Nel XIX secolo, l’industria della pesca commerciale delle balene ha quasi portato all’estinzione molti dei grandi cetacei dell’oceano. Questa industria multimilionaria non era guidata dalla domanda di carne, ma da una strana merce che divenne fondamentale per la Rivoluzione Industriale: l’olio di balena. Questo olio veniva estratto dal grasso delle balene boreali e delle balene franche, mentre c’era anche l’olio di sperma, estratto dal grasso delle balene speroniere. Nel XIX secolo, queste miscele oleose venivano utilizzate in modo prolifico per alimentare lanterne ad olio, produrre sapone e lubrificare le macchine che alimentavano la Rivoluzione Industriale.
La caccia alle balene da parte degli esseri umani risale ai tempi preistorici. Alcune delle prime prove di questa attività provengono da un’incisione rupestre di 8.000 anni fa scoperta in Corea, nota come Petroglifi di Bangudae. Per gran parte della storia, la caccia alle balene era sostenibile e aveva un impatto ecologico limitato, poiché gli animali venivano cacciati in numero sufficientemente basso da permettere alla popolazione di mantenere naturalmente se stessa. Tuttavia, con l’avvento della pesca commerciale delle balene durante l’Alto Medioevo in Europa, la situazione cambiò. I Baschi e successivamente i Paesi Bassi iniziarono a cacciare balene per l’olio necessario ad alimentare le lampade che illuminavano le città in rapida crescita.

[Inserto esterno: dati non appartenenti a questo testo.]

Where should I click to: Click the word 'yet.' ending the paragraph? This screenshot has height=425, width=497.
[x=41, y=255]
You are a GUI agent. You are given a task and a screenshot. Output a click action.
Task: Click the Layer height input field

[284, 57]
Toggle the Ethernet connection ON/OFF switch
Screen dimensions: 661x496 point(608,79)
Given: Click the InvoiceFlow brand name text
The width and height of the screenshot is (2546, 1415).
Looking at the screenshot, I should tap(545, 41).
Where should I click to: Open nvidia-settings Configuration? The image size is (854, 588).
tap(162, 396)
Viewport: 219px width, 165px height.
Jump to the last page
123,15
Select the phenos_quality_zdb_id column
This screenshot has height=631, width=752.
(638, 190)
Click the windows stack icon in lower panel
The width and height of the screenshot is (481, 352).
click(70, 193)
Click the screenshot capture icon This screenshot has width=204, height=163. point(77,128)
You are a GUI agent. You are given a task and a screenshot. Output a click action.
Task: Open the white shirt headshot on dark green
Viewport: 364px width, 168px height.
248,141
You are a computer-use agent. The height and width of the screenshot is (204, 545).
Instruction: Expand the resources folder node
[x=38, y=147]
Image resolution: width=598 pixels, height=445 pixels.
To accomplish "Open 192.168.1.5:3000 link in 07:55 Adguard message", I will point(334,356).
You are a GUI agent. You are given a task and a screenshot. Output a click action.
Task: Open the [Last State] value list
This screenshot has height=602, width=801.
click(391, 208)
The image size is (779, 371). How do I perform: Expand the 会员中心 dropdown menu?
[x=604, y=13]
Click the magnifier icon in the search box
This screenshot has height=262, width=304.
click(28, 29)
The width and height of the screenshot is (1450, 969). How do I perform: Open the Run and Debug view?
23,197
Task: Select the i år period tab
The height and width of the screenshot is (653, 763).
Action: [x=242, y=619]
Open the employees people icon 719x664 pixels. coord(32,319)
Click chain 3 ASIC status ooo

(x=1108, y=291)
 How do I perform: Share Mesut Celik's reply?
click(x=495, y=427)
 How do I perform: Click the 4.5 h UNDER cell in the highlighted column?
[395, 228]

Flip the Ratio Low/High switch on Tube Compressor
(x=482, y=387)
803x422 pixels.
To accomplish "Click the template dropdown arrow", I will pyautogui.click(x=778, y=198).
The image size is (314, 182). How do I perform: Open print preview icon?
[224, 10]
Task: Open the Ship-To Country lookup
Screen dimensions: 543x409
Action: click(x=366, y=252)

La pesca commerciale delle balene raggiunse il suo apice durante la Rivoluzione Industriale, quando la domanda di olio di balena esplose e la navigazione divenne più facile grazie a navi in acciaio resistenti alimentate da motori a vapore. Inizialmente, i Paesi Bassi, la Gran Bretagna e altri paesi europei guidarono la strada, ma furono presto superati dagli americani. Si diceva che la pesca delle balene fosse la quinta industria più grande negli Stati Uniti. Nel 1850, la città di New Bedford nel Massachusetts era diventata la città più ricca degli Stati Uniti pro capite, grazie principalmente all’industria della pesca delle balene. Nel 1853, l’anno più redditizio, le vendite dei prodotti delle balene ammontavano a 11 milioni di dollari (circa 434 milioni di dollari di oggi).
Tuttavia, il pedaggio sulle popolazioni di balene fu enorme. Si stima che oltre 480 balene grigie venissero uccise ogni anno in media tra il 1855 e il 1865, annientando quasi completamente la popolazione riproduttiva dell’est del Nord Pacifico. Specie come le balene boreali e le balene franche furono spinte sull’orlo dell’estinzione entro i primi anni del XX secolo. Anche in Australia, la pesca delle balene era altrettanto redditizia. Durante il XIX secolo, fino a 58.000 balene franchi meridionali furono massacrate, circa l’80% venne ucciso in soli due decenni tra il 1830 e il 1849.
Nella seconda metà del XIX secolo, l’industria della pesca delle balene attraversò un periodo difficile. Le balene stavano diventando sempre più rare a causa di una sconsiderata sovrasfruttamento. Nel frattempo, l’industria petrolifera americana introdusse i combustibili fossili sul mercato nel 1859, sostituendo la necessità di olio di balena, che era costoso, pericoloso e insostenibile. La pesca delle balene continuò, ma non raggiunse mai le dimensioni del periodo tra la metà e la fine del XIX secolo.
Solo nel 1986, la Commissione Internazionale per la Caccia alle Balene (IWC) dichiarò un moratorio sulla pesca commerciale delle balene, segnando ufficialmente la fine del mercato dell’olio di balena. Oggi, la pesca delle balene in Nord America è finita, ad eccezione di alcune popolazioni indigene che hanno il permesso di cacciare balene boreali nel rispetto delle loro tradizioni. Alcuni paesi come Islanda, Norvegia e Giappone continuano a cacciare balene per la loro carne, ma la comunità internazionale sta mettendo pressione su di loro per porre fine a questa attività.